- _PROMPT_: Search the entries below for the word "использования" and copy every line where it appears.

- _GIVEN ENTRIES_:
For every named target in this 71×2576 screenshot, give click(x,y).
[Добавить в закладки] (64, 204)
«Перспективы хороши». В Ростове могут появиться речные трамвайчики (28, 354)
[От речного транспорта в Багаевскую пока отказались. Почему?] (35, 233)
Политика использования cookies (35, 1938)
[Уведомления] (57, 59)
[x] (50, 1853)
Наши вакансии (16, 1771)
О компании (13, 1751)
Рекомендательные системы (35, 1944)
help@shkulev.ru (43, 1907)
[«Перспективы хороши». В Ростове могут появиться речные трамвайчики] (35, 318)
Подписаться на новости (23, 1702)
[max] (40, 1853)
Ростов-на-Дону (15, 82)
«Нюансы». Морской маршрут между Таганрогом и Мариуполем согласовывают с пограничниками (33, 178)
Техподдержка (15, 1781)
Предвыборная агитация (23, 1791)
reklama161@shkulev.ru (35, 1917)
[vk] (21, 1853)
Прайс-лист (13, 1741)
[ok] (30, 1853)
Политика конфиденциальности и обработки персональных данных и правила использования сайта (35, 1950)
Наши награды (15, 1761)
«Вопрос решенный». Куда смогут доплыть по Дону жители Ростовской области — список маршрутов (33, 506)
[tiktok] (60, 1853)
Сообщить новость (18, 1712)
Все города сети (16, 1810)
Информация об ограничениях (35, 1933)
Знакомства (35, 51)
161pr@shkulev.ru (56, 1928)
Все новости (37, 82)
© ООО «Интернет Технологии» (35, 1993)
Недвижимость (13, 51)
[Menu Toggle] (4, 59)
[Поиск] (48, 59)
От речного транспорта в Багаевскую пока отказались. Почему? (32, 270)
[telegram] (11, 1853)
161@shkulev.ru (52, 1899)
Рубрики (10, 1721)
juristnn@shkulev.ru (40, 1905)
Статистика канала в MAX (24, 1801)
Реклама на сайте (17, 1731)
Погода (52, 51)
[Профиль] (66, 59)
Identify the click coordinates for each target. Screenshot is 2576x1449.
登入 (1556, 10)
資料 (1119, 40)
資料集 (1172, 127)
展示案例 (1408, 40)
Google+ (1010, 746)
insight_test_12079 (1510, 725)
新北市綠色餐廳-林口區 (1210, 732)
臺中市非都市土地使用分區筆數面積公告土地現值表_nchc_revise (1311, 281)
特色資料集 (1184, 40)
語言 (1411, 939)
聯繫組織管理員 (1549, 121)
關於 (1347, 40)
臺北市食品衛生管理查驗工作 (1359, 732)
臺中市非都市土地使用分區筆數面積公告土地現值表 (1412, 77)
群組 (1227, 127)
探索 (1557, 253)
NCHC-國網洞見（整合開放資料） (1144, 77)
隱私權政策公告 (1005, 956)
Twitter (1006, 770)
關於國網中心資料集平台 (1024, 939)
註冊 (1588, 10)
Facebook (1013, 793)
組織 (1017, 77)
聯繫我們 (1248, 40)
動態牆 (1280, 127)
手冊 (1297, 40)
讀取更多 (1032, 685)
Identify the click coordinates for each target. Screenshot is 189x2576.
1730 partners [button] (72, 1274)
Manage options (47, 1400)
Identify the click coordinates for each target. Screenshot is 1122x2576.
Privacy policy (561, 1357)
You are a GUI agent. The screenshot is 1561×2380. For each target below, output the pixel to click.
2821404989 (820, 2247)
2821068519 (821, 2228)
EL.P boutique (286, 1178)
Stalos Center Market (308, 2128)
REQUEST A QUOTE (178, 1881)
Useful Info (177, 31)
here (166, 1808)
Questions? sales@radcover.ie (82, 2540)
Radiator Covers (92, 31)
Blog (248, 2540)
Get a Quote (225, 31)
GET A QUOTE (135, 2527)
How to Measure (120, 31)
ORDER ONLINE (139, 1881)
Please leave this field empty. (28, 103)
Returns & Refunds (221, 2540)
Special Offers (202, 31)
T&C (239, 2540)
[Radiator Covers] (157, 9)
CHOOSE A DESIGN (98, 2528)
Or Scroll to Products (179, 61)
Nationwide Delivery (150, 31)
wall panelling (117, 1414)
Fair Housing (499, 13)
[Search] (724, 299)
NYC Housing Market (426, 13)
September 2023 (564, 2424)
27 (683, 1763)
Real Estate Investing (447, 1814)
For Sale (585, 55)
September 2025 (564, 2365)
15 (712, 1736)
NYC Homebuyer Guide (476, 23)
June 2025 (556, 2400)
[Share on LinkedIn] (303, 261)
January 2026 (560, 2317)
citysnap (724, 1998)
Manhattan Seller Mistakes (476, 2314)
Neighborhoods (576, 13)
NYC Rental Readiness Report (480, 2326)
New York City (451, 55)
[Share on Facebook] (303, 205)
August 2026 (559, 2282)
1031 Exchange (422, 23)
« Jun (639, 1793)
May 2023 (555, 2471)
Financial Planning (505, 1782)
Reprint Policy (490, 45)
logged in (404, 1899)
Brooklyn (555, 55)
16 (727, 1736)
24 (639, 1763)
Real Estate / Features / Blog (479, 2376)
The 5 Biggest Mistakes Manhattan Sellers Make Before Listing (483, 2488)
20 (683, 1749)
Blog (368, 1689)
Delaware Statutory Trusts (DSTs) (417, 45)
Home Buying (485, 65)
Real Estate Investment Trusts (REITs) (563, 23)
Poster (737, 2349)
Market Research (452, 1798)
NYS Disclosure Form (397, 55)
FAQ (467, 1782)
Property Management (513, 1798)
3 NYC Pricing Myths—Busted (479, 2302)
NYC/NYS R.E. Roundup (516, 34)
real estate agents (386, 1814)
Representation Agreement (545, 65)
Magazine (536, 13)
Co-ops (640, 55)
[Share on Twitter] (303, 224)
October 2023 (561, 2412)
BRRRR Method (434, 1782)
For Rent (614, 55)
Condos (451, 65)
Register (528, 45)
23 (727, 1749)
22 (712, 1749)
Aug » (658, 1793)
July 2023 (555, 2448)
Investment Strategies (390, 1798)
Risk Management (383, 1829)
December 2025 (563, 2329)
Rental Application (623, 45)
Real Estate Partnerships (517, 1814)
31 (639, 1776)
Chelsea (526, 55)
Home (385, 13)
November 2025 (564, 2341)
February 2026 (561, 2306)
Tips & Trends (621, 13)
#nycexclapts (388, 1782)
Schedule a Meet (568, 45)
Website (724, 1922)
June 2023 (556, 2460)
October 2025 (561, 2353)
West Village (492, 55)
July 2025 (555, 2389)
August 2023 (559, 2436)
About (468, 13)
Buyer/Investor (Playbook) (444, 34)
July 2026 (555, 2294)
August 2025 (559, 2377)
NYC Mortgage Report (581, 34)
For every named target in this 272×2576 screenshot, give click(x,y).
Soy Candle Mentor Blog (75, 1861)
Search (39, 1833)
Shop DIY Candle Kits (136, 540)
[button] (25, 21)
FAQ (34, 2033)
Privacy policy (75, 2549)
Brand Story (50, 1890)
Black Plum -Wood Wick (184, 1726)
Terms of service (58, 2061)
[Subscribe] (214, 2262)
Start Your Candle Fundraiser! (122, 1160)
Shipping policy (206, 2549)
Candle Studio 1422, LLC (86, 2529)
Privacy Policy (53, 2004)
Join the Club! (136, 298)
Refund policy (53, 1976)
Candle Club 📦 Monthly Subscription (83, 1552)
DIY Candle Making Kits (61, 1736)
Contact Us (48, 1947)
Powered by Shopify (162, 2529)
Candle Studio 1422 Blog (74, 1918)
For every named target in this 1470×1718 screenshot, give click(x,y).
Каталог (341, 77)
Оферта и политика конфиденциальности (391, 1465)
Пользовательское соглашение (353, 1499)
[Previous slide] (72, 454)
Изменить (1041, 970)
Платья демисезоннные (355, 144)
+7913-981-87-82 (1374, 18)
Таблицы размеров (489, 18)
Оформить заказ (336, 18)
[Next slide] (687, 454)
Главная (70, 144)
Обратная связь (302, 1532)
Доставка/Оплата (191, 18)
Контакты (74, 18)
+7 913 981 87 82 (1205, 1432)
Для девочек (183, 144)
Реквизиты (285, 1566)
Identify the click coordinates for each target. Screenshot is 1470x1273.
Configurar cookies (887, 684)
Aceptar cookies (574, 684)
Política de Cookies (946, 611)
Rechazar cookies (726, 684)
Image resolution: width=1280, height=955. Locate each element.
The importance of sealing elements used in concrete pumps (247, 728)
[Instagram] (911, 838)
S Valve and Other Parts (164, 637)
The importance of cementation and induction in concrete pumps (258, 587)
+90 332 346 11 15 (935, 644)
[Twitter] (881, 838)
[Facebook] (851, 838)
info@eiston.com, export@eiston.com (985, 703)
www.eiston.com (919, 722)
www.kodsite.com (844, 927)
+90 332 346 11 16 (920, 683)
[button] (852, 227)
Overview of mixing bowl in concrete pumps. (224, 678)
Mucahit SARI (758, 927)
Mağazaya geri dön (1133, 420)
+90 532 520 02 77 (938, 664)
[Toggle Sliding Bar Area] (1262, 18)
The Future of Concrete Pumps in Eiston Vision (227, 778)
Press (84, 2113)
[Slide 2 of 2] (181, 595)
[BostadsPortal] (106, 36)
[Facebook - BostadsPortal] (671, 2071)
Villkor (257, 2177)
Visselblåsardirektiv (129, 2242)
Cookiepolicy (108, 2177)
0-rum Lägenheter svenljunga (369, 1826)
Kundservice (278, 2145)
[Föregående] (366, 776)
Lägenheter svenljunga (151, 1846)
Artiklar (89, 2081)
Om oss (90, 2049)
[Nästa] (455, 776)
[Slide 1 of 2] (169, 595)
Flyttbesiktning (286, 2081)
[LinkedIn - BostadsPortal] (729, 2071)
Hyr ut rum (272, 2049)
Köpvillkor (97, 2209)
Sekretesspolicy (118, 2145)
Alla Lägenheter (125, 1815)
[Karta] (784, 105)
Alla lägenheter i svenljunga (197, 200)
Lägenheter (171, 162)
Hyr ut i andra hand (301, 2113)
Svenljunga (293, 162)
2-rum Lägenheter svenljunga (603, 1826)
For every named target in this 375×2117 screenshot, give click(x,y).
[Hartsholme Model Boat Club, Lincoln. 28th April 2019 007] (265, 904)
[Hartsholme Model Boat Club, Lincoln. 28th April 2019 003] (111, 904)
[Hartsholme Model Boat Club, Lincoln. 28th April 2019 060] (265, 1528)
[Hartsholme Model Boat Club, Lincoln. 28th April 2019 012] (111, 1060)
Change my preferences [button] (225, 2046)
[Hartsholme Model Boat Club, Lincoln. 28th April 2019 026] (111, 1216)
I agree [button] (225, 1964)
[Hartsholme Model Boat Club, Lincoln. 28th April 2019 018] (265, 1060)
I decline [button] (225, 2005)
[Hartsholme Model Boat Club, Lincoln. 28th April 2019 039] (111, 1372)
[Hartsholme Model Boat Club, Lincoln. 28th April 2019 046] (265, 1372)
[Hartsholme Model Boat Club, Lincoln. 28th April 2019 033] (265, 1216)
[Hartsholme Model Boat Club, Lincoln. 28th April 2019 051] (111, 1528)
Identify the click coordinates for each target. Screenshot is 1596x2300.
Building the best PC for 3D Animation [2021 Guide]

- _SOLUTION_:
Политика использования cookies (35, 1938)
Политика конфиденциальности и обработки персональных данных и правила использования сайта (35, 1950)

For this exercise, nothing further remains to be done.